The second section moves to a discussion of those who actually watch these movies, the audience, and their experience of, engagement with, and response to film. Questions include: Can a film serve as a religious experience in itself? When a film offers a religious message, what is the connection to the institutional religion? How have members of religious institutions approached the portrayal of religion in film? Once more, the method is to provide extensive engagement with a wide range of scholarship on the study of audience experience of film. In the third section, a final step is made to discuss the cultural significance and presence of film, with a survey provided of forms of scholarship which seek to measure cultural impact, whether through hard data or less scientific approaches.
This brings us to the final section, which offers Knauss’ account of theory and method, although her prescriptions are rather brief. In the introductory abstract Knauss indicates that this final part of the book “will make explicit some of these underlying assumptions to serve as a starting point for a more sustained reflection on the theories and methodologies of the field, and it will highlight some of the pitfalls we encounter if we are not methodologically and theoretically precise in our work” (1). And as advertised, this section is very much a starting point for further reflection, so persons looking for a fully formed method for approaching religion and film will not find it here; to me, this is not a deficiency of the text, as Knauss’ survey reveals that the world of scholarship on religion and film is too large to be reduced to a single methodology.
If any criticism of the text is to be offered, it emerges here—in Knauss’ method of wading through a seemingly endless stream of secondary literature. The chapters run through issues quickly, referencing one paper or book, offering a response or criticism, perhaps citing another positive or negative source on the same topic, and then hurriedly moving to the next matter. As an example, Knauss recounts Christopher Deacy’s work Screen Christologies: Redemption and the Media of Film (University of Wales Press, 2001); while she acknowledges that Deacy’s approach is positive in that it celebrates “film’s constructive contribution to theology,” (23) she is critical of Deacy for inadequately acknowledging the influence of a specific theological position in his understanding of redemption. Knauss suggests that Deacy’s insights are “ultimately limited to affirming an already existing, if less prominent, strand in the theological tradition, namely the ‘low’ Christology of the Antiochean school with its emphasis on Christ’s humanity,” with the unfortunate result that “other more positive cinematic images of redemption” are excluded from his study (24).

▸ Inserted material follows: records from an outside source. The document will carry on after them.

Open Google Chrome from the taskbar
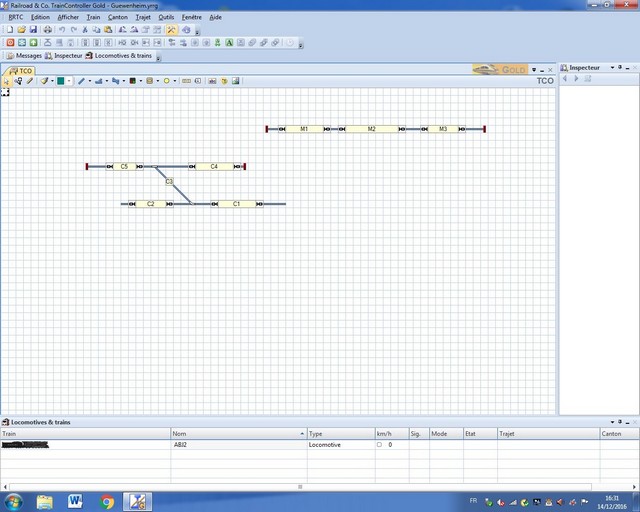Image resolution: width=640 pixels, height=512 pixels. [107, 500]
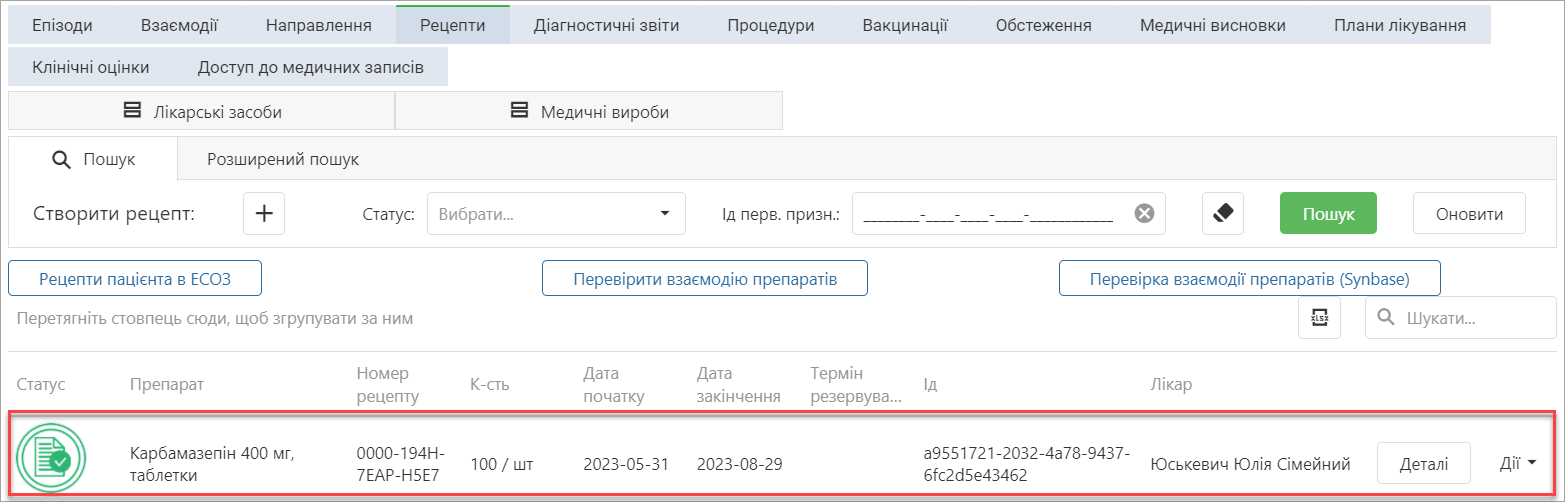1565x502 pixels.
Task: Open the Лікарські засоби section
Action: (x=201, y=112)
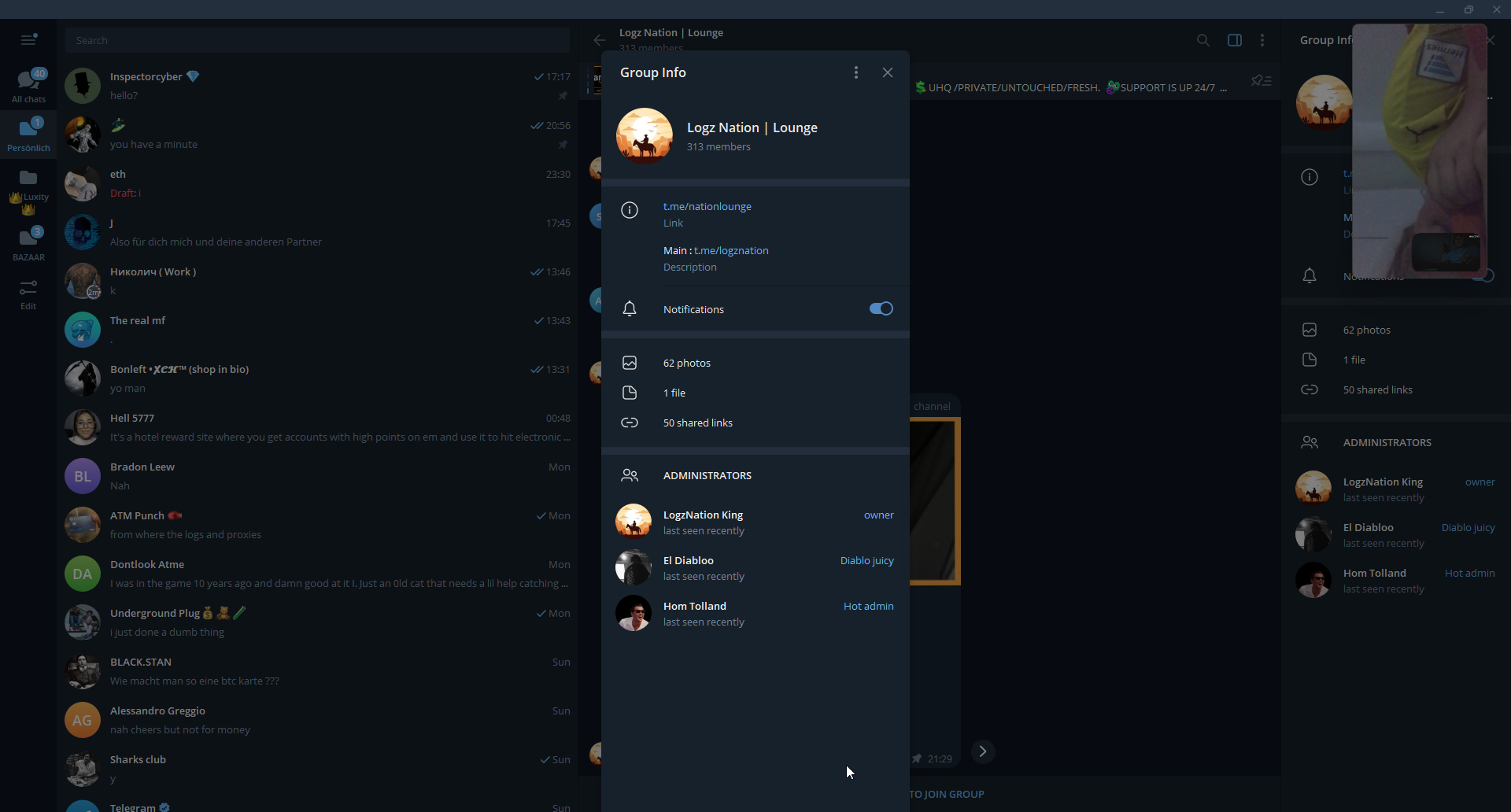Image resolution: width=1511 pixels, height=812 pixels.
Task: Open the hamburger main menu
Action: click(28, 39)
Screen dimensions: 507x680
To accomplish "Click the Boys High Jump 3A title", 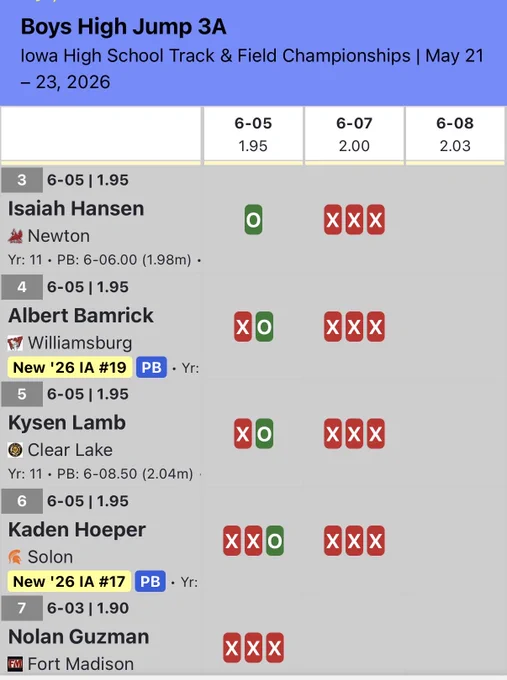I will (124, 27).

This discussion is accomplished within two paragraphs, and I do not think it is an overstatement to suggest that there are over a hundred other discussions of this sort contained within the text. If one is unfamiliar with the literature covered, as is almost inevitable given the range of disciplines included, it will be unclear if Knauss’ accounts are fairly offered, briefly drawn as they are. But this is also the strength of the book—the extensive bibliography and discussion of the material set up the reader to find the sources necessary for further inquiry. After reading this volume, one will know the lay of the land so they can pursue their own questions, and it is this mapping that is the great strength of the book.
Matthew C. Kruger is associate professor of the practice in the Theology Department at Boston College.